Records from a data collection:
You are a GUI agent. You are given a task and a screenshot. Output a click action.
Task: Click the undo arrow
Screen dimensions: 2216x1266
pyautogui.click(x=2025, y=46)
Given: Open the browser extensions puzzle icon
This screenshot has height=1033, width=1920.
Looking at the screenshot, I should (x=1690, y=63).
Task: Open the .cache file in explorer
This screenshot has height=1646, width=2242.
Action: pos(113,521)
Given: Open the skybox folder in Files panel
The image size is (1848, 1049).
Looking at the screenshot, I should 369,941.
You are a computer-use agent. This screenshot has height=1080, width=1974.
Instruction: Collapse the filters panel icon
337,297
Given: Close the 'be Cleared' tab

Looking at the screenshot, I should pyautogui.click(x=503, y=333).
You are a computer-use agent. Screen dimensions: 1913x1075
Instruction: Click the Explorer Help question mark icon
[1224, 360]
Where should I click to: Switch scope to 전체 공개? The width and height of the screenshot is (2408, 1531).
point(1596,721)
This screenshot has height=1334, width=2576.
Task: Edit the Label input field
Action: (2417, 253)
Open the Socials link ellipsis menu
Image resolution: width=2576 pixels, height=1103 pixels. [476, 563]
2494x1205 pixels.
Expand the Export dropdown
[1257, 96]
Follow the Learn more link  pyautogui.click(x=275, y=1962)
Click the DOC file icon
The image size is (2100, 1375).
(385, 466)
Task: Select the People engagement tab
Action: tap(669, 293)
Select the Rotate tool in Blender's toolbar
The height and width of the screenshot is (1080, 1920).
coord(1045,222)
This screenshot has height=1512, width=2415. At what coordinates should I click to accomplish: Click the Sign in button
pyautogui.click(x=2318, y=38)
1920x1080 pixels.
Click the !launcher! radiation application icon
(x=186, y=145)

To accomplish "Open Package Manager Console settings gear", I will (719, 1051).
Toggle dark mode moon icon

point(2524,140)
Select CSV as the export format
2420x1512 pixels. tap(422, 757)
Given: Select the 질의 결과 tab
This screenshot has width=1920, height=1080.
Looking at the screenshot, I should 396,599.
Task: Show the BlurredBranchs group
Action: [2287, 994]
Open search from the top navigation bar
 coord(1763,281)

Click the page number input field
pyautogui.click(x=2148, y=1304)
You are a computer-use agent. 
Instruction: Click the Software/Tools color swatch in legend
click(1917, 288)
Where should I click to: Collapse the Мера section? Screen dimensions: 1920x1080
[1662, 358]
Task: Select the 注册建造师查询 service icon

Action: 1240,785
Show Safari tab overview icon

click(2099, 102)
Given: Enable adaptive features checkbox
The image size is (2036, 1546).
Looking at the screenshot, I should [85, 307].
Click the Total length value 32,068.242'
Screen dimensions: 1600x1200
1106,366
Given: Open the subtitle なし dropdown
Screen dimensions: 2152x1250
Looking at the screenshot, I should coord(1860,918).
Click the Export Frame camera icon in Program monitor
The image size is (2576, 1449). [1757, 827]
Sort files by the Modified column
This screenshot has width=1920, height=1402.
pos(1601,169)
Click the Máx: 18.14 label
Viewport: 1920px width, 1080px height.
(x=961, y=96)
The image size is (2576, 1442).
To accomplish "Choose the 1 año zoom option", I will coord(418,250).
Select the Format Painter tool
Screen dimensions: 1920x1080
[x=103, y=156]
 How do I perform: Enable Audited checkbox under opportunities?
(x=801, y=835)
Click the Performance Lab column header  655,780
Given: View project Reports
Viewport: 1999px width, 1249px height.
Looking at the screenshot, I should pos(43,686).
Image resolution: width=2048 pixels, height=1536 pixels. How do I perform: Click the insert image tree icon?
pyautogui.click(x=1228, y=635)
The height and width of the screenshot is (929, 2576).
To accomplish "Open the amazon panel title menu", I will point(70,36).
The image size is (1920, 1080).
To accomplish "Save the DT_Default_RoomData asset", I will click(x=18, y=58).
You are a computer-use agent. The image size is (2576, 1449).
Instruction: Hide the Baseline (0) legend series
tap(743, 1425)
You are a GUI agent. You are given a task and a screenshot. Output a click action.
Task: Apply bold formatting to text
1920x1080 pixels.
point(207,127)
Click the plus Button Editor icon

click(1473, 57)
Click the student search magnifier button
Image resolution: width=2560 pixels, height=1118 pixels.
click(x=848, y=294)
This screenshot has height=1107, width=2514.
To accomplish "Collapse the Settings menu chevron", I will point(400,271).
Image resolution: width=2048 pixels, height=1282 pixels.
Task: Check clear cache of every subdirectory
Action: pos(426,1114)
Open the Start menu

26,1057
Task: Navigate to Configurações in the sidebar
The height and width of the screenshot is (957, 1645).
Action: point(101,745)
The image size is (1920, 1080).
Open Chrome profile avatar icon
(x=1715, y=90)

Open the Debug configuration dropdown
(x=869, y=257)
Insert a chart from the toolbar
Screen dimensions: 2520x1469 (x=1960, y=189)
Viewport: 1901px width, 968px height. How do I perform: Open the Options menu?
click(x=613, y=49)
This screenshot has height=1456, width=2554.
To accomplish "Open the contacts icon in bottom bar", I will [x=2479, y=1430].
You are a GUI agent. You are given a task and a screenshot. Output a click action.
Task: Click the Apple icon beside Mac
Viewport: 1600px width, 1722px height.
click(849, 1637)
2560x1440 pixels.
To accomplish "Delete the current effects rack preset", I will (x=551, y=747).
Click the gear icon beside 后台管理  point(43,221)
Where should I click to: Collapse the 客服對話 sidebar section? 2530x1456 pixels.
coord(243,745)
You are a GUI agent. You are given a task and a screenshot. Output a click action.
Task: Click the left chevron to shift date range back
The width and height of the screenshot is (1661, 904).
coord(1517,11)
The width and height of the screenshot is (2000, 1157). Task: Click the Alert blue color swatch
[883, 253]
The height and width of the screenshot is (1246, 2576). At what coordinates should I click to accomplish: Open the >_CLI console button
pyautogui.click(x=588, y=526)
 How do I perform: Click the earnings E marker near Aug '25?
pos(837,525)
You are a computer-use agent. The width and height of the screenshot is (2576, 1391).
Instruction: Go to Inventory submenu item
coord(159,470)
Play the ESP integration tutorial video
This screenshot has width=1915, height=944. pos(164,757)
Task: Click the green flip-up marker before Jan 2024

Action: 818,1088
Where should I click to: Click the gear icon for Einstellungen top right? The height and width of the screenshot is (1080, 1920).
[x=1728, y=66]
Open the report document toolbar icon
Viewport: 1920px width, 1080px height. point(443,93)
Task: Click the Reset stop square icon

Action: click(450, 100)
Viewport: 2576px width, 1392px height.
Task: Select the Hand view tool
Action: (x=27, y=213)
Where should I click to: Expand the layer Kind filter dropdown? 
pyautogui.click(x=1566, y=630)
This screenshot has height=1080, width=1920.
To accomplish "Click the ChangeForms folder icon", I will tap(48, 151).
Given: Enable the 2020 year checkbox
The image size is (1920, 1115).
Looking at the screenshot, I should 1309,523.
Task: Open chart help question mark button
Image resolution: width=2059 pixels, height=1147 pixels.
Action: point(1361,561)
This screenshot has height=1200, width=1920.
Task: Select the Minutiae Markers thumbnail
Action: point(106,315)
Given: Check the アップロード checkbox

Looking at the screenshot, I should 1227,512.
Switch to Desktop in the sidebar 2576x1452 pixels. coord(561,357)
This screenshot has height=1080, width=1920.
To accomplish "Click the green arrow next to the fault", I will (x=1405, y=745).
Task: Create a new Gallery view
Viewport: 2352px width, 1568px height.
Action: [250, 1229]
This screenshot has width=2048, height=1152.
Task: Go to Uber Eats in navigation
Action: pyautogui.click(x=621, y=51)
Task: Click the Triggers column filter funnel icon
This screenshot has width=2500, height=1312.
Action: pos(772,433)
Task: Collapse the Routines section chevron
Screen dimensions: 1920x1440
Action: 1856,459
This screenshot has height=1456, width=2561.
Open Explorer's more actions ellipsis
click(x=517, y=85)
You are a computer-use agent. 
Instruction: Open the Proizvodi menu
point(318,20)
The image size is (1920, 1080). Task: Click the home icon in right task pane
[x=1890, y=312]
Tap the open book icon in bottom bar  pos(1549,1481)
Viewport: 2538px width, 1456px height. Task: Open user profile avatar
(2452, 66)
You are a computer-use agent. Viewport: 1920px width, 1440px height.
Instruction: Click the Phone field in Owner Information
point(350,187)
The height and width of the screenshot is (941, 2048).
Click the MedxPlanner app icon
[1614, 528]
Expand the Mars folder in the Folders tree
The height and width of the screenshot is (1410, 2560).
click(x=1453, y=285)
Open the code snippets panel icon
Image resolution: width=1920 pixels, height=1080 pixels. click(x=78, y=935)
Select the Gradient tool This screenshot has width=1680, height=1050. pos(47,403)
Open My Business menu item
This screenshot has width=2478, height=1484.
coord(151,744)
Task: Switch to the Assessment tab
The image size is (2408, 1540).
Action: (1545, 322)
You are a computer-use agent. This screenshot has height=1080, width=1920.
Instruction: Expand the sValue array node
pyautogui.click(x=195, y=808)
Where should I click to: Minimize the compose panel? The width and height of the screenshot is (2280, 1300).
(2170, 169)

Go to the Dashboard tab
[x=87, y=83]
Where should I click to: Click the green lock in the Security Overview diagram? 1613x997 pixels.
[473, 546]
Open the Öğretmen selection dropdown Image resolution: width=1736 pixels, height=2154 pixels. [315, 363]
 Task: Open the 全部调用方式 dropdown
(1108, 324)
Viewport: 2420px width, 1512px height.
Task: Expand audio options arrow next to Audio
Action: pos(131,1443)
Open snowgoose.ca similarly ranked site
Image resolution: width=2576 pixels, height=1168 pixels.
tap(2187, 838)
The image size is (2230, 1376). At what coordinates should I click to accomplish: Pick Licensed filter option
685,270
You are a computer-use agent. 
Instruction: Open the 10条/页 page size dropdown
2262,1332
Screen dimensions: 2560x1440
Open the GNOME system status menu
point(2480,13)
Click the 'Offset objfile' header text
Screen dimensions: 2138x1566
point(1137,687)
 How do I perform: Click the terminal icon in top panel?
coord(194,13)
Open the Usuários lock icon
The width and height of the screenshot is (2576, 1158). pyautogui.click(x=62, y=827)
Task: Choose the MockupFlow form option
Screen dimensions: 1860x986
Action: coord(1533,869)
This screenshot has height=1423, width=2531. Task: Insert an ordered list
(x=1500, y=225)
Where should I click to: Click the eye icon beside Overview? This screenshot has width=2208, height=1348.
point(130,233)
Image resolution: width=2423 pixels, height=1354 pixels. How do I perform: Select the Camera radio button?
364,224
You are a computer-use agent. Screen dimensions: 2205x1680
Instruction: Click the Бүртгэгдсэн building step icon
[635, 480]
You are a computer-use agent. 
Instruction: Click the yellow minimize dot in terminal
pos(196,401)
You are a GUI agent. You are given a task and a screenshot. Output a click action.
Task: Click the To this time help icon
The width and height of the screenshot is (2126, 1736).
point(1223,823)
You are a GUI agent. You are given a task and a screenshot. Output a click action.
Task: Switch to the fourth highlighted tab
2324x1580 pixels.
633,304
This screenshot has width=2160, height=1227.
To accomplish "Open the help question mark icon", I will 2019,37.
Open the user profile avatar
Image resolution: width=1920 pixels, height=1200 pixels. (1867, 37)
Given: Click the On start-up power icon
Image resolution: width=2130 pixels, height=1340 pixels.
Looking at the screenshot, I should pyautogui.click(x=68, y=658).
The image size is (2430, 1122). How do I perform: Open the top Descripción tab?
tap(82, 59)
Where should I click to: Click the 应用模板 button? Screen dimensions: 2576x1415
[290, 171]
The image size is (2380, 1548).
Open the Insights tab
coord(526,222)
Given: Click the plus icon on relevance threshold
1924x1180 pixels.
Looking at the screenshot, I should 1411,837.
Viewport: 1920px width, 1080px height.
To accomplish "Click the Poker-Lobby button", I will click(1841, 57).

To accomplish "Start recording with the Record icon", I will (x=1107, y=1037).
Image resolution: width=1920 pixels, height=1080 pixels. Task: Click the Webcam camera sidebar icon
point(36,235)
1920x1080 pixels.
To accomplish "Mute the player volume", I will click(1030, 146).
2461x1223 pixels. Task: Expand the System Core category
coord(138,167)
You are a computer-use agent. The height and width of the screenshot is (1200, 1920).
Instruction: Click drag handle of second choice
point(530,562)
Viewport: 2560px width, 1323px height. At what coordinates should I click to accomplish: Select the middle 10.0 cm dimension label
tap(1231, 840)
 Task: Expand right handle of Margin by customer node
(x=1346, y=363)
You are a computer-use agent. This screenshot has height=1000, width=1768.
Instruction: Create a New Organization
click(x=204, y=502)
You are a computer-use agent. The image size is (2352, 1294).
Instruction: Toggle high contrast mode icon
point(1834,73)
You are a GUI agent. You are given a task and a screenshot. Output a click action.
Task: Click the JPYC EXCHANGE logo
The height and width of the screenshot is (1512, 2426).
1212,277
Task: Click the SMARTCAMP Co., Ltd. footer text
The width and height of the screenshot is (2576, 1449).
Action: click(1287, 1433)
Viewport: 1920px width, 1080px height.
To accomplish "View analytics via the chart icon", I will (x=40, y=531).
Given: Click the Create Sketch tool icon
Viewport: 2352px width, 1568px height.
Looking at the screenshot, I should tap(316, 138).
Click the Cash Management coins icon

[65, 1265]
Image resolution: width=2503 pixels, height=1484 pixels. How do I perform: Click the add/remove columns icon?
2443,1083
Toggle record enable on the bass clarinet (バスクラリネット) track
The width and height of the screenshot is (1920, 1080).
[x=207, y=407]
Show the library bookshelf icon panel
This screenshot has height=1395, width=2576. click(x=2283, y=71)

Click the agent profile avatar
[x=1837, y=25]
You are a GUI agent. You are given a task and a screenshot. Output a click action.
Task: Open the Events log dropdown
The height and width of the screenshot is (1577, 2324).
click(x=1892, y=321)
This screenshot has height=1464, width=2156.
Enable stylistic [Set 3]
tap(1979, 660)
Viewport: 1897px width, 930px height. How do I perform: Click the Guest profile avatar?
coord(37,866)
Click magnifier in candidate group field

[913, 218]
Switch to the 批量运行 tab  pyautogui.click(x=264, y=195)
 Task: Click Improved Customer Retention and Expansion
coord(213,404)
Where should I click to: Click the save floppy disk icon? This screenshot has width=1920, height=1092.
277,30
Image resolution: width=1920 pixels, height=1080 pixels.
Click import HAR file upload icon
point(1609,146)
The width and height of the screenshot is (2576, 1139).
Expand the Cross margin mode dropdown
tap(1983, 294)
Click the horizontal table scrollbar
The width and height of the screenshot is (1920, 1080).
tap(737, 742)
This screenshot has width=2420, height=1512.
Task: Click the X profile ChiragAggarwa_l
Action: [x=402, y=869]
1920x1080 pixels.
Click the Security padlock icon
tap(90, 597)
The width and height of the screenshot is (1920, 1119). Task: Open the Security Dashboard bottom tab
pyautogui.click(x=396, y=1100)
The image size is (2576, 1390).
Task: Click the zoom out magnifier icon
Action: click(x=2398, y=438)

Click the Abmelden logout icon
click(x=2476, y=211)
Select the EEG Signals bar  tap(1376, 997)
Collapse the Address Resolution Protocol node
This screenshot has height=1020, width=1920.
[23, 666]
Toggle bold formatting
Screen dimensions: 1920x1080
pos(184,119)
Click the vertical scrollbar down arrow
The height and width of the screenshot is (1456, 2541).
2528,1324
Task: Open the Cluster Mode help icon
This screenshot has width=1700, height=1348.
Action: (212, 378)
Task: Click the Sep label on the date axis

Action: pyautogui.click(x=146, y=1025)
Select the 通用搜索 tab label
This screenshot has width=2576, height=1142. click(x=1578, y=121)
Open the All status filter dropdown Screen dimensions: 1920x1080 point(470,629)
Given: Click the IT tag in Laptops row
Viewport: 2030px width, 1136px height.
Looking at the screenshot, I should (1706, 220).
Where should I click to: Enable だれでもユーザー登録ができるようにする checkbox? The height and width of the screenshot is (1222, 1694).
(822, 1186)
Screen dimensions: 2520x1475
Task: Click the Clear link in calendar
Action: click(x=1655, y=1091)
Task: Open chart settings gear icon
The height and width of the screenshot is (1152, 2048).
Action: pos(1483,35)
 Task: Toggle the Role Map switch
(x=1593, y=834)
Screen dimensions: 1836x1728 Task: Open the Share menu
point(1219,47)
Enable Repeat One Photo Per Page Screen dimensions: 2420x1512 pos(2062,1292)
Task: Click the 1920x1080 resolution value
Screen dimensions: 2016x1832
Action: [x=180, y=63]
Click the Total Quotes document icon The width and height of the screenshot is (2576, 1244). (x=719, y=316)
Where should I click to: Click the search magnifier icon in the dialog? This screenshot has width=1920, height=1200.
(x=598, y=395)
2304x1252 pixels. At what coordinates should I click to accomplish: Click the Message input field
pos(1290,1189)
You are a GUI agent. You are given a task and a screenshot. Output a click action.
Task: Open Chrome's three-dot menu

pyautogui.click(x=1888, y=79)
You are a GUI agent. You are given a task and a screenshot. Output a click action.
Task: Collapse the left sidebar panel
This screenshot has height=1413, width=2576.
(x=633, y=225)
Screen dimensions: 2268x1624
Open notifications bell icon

#### [Assigned task]
Filter the data for the string "left" and copy every line that has it.

#### [Worked solution]
Task: Click the left chevron to shift date range back
Task: Collapse the left sidebar panel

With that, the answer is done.